The task: Which lines in the data below contain the string "item"? Show each one.

===== Exercise data =====

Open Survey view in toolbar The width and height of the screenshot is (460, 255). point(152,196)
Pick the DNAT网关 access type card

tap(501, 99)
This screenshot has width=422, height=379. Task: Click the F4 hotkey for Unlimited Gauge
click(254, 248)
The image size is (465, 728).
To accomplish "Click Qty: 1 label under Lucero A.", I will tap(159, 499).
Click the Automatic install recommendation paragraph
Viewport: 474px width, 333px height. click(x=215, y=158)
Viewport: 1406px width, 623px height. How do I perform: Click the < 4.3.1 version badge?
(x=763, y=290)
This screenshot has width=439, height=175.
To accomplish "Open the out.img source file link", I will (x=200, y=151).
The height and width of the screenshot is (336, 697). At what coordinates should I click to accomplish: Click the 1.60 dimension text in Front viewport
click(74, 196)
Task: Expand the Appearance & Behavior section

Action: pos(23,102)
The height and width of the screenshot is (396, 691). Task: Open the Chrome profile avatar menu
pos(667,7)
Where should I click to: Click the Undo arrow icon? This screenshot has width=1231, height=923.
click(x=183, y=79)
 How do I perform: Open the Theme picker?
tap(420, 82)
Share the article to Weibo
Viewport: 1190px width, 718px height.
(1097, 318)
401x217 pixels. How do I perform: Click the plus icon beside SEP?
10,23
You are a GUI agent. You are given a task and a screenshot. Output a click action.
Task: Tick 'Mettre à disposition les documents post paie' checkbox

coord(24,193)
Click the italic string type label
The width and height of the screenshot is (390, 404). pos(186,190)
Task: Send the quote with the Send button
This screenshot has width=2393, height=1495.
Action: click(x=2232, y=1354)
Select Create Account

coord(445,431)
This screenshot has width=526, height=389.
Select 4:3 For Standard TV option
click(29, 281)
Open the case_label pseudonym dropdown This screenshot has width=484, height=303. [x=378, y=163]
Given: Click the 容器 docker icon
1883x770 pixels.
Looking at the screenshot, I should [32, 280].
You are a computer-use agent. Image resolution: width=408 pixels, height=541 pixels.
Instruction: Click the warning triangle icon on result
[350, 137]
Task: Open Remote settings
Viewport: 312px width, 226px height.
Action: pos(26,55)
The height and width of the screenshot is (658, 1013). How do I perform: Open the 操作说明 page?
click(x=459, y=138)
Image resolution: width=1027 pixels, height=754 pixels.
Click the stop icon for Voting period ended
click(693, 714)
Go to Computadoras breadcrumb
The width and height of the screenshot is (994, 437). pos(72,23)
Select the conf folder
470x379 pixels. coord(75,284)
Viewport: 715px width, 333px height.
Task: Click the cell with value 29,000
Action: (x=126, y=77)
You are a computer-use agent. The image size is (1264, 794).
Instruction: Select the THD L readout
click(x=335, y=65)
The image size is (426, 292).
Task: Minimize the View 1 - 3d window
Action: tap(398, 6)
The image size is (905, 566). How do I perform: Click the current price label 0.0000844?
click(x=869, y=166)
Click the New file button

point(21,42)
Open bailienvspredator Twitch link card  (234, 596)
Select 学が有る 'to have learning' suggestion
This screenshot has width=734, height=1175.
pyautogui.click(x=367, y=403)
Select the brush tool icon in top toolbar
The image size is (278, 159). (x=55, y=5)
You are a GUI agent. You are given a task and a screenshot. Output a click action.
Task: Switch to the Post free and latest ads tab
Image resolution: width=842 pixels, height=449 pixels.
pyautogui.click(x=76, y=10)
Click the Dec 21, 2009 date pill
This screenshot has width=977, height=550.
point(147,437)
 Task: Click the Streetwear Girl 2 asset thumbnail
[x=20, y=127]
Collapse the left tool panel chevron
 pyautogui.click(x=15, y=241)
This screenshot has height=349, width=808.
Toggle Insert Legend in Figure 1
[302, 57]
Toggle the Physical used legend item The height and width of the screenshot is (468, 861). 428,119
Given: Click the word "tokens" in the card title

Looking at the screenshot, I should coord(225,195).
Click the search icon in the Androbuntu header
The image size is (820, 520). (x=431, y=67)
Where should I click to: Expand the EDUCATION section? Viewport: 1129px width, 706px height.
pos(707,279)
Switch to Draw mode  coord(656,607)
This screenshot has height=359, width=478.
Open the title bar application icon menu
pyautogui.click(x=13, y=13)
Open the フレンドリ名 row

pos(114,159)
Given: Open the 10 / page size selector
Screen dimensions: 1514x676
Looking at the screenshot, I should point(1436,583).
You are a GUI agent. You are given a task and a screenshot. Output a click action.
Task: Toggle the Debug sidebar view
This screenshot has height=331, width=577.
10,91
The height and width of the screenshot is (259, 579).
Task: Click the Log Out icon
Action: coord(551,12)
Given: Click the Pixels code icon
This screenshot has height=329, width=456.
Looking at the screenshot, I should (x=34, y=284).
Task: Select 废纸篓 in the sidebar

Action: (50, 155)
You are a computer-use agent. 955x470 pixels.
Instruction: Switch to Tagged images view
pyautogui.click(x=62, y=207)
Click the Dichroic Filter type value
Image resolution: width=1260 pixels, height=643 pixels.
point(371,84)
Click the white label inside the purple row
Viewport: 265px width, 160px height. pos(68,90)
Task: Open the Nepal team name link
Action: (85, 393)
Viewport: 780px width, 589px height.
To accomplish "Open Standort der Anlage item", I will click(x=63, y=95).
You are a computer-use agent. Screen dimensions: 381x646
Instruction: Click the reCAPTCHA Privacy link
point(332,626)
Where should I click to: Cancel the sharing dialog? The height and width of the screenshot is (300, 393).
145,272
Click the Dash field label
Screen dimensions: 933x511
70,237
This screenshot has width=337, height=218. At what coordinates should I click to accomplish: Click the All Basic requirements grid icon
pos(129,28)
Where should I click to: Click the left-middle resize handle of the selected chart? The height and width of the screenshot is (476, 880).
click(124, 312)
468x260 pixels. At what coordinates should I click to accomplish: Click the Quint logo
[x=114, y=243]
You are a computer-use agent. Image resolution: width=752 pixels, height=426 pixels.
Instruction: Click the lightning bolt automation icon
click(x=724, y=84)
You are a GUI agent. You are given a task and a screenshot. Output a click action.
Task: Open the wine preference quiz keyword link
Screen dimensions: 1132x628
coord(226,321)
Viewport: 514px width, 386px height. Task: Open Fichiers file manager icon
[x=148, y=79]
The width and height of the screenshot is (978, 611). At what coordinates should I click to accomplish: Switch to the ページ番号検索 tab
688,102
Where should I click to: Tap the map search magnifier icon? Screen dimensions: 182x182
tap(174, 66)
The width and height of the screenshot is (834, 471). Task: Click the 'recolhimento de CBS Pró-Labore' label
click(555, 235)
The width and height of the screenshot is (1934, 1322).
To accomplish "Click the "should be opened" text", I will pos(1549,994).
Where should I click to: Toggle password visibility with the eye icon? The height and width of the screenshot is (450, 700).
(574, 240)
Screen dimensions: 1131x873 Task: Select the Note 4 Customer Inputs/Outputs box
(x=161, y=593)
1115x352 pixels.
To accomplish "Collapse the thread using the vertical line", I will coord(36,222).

=====

Answer area:
Toggle the Physical used legend item The height and width of the screenshot is (468, 861). 428,119
To accomplish "Open Standort der Anlage item", I will click(x=63, y=95).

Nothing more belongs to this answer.